Asia-Pacific Society for Advocacy and Policy (ASAP)
- Native name: 亞太政策倡議研究所
- Type: Non Profit
- Industry: Think Tanks
- Headquarters: Hong Kong SAR, China
- Number of employees: 11–50 employees
- Website: https://theasap.asia/en/

= Asia-Pacific Society for Advocacy and Policy =

Asia-Pacific Society for Advocacy and Policy (ASAP) is a Hong Kong-based policy research and advocacy organization specializing in evidence-based policy analysis across the Asia-Pacific region. The organization focuses on translating research findings into policy recommendations and engaging stakeholders to support policy implementation.

== Overview ==
ASAP conducts policy research at global, regional, and local levels, with a focus on the Asia-Pacific region, including Hong Kong. Its stated areas of work include comparative policy analysis across multiple sectors, policy recommendation development, and public advocacy.
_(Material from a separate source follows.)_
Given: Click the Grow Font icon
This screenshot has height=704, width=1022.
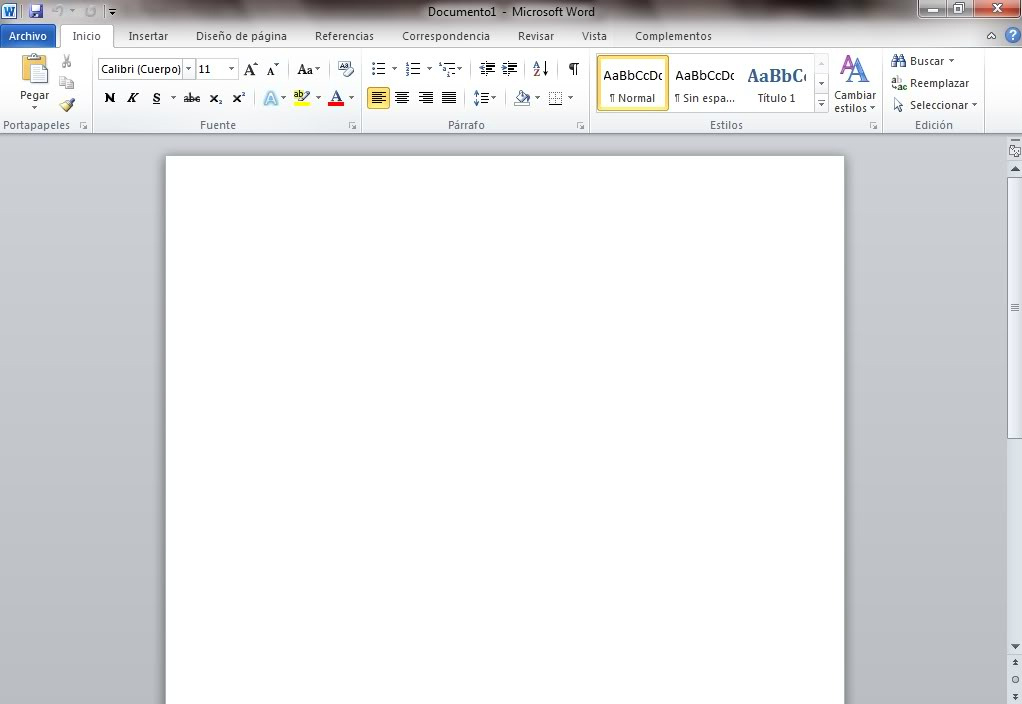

The organization is headquartered at Hong Kong.

== Areas of Research ==
ASAP's research portfolio spans a range of policy domains, including:

- Technology and artificial intelligence (AI)
- Healthcare and pharmaceutical innovation
- Mental health policy
- Environmental, Social, and Governance (ESG) frameworks
- Financial markets and economic development
- Land development and social innovation
- Arts and culture

== Organizational Approach ==
The organization describes its methodology around three operational principles: evidence-based research, efficiency in workflow and delivery, and stakeholder engagement. Its advocacy approach incorporates public affairs expertise, including media engagement and coalition-building with decision-makers.